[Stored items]
========
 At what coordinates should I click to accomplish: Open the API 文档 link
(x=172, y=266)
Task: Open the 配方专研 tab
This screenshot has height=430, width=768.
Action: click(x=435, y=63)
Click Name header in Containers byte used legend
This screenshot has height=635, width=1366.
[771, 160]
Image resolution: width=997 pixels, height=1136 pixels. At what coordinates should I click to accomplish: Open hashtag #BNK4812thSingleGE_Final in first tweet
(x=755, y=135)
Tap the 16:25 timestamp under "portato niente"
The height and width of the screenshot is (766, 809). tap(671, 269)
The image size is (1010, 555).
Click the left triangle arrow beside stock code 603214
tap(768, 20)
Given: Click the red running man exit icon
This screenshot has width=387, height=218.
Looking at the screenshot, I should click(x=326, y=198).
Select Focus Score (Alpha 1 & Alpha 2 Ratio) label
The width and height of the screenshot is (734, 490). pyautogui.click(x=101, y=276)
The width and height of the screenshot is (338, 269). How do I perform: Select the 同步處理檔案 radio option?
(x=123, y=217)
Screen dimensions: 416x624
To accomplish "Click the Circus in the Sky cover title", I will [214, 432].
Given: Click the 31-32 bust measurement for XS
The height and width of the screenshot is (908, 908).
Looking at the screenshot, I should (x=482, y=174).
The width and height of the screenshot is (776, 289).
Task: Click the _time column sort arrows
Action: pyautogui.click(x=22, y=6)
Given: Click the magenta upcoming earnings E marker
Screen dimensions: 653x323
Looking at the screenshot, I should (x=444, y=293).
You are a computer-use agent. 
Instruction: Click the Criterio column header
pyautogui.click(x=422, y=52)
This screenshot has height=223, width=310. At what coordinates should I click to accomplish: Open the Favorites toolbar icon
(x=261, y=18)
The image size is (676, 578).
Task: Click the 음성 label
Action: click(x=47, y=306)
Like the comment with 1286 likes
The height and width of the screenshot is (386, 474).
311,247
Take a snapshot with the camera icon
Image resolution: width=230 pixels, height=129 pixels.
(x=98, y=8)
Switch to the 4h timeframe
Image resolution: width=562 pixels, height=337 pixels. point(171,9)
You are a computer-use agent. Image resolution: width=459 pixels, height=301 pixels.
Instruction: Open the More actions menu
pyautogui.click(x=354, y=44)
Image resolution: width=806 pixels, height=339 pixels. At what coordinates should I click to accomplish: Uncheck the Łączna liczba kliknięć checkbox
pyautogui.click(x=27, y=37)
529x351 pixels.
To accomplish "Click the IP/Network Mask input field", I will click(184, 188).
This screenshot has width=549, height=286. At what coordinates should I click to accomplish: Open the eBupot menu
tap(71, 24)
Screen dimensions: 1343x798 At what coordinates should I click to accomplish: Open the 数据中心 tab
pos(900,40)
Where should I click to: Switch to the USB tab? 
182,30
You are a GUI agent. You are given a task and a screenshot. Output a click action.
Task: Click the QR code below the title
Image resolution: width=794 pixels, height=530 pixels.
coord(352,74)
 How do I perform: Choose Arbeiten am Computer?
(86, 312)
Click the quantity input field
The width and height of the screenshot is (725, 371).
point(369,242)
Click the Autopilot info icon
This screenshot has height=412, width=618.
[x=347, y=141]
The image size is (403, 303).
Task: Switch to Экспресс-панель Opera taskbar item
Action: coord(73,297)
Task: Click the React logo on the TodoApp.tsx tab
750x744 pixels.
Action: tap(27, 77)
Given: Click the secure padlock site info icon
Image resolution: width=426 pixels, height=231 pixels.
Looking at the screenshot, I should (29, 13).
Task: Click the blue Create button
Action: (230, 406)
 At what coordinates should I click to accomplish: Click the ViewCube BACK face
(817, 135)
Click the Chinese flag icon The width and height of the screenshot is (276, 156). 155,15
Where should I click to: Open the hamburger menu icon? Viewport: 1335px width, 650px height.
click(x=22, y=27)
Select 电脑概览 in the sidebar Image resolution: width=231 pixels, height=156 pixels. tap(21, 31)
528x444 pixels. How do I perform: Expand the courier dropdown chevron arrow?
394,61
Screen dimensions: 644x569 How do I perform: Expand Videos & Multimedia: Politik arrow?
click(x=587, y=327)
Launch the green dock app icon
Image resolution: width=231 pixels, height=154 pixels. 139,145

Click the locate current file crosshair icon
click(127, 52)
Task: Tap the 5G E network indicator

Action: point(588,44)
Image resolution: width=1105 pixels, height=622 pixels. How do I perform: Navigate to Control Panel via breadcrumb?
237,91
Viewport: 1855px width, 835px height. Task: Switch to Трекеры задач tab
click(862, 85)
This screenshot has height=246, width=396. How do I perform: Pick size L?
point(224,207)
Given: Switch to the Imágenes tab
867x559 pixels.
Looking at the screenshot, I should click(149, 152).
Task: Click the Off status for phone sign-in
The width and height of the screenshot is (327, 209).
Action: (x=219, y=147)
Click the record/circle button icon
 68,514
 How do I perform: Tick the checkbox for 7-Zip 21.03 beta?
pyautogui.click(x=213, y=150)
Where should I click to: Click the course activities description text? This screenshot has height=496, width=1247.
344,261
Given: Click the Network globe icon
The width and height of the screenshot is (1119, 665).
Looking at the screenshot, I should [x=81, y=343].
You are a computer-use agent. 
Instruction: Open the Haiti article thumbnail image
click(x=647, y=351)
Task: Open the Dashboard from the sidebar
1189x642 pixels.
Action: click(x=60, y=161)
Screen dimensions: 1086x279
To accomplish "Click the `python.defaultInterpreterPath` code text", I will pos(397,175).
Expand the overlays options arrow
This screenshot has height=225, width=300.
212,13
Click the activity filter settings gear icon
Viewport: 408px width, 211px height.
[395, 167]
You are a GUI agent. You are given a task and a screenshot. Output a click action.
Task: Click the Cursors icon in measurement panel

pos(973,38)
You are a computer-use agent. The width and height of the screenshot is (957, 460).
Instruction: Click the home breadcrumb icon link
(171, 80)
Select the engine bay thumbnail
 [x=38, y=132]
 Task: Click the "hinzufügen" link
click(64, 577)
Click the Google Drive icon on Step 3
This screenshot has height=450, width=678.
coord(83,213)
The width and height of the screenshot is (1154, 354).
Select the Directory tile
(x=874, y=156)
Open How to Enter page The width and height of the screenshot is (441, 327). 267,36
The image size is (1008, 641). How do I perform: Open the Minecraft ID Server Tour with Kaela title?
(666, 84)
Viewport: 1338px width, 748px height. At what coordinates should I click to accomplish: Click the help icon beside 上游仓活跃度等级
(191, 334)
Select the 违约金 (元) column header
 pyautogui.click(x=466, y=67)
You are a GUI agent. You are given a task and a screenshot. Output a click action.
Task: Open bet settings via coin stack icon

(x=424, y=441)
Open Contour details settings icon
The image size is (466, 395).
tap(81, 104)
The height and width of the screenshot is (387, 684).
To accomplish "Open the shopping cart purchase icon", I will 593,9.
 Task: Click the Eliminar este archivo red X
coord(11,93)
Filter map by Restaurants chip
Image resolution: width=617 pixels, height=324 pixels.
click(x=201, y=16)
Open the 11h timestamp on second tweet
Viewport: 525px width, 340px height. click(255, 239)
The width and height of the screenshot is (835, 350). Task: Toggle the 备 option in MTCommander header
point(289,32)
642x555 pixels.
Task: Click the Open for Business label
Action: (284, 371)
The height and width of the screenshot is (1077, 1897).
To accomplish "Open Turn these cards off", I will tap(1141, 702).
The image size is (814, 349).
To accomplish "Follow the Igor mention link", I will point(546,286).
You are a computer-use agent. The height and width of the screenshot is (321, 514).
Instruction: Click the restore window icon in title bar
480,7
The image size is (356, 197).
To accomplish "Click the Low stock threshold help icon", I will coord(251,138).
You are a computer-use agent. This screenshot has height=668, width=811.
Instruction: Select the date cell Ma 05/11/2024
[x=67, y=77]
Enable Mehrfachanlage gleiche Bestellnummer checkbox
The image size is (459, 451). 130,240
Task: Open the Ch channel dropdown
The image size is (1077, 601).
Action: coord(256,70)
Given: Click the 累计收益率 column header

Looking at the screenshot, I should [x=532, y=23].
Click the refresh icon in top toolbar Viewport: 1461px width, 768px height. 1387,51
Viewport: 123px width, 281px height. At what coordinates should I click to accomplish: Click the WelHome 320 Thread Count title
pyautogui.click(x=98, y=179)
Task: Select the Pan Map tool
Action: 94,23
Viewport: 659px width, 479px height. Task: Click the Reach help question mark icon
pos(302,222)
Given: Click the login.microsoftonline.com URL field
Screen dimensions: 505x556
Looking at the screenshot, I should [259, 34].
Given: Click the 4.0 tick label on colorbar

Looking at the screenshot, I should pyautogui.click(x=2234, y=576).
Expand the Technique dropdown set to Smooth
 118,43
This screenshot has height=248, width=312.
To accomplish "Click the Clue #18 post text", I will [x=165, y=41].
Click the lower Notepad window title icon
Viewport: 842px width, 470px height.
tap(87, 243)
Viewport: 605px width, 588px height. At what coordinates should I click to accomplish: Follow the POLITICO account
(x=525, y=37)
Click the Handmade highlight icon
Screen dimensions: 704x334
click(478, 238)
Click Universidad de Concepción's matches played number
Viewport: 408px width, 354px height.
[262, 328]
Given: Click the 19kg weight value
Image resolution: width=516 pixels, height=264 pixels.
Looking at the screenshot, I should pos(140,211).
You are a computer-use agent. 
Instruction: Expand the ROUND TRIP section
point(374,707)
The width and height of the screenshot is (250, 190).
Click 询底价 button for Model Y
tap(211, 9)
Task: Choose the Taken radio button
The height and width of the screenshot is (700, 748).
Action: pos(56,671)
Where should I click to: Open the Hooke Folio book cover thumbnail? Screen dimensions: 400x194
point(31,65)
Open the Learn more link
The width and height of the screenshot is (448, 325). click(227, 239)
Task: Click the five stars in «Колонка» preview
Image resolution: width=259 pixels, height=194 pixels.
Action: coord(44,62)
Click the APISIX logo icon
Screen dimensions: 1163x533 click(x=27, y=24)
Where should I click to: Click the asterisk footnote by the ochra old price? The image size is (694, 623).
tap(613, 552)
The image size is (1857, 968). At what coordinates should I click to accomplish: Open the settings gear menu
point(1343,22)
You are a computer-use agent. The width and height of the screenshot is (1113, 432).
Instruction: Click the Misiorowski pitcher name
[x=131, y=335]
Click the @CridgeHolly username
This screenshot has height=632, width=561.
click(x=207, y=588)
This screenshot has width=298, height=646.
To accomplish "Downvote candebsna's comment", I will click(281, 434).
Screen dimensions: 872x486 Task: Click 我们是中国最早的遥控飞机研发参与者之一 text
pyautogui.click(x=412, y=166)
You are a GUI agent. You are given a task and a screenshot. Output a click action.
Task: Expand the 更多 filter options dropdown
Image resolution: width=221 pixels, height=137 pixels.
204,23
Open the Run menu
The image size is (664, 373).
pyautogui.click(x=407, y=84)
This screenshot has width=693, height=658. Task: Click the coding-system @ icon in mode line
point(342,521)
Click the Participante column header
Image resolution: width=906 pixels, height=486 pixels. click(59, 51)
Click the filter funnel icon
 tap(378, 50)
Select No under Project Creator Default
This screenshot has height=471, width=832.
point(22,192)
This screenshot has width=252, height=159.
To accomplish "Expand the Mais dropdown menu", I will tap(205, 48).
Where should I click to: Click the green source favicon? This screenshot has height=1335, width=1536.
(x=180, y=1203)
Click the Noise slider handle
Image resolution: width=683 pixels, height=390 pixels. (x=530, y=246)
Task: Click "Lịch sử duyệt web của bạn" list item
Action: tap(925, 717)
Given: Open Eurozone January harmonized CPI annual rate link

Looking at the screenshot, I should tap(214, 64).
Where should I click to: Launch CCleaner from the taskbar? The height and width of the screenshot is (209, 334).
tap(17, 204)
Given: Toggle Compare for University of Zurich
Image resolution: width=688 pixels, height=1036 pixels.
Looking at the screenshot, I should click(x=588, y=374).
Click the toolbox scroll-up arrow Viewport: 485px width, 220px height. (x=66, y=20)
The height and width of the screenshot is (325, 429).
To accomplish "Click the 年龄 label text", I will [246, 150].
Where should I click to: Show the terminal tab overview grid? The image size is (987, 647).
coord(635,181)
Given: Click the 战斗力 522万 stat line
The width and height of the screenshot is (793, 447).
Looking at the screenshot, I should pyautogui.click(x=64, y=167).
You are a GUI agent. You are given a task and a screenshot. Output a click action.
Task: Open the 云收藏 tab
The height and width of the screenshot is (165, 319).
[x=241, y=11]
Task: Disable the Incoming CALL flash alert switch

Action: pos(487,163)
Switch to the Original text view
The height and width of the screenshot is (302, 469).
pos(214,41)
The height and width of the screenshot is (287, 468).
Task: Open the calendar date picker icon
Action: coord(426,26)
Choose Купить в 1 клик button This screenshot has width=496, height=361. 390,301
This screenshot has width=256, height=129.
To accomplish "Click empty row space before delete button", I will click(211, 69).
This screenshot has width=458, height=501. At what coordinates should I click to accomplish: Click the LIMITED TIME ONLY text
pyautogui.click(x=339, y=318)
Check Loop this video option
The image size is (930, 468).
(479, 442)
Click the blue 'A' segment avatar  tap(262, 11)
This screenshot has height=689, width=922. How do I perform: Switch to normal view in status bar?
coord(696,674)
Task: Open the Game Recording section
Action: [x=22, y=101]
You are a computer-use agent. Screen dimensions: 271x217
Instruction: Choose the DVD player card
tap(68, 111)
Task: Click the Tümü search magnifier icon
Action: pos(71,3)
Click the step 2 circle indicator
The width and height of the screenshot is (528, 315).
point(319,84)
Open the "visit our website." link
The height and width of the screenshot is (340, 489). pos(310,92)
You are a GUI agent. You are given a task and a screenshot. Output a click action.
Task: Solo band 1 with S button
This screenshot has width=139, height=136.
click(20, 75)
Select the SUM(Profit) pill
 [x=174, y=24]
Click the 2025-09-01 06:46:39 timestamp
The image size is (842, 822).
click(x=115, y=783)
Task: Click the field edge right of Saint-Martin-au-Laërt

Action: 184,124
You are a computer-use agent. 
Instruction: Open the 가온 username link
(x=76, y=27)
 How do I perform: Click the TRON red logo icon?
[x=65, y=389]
========
[Task] Pull out each line of the entries that contains "options".

[Output for this task]
Expand the overlays options arrow
Task: Expand the 更多 filter options dropdown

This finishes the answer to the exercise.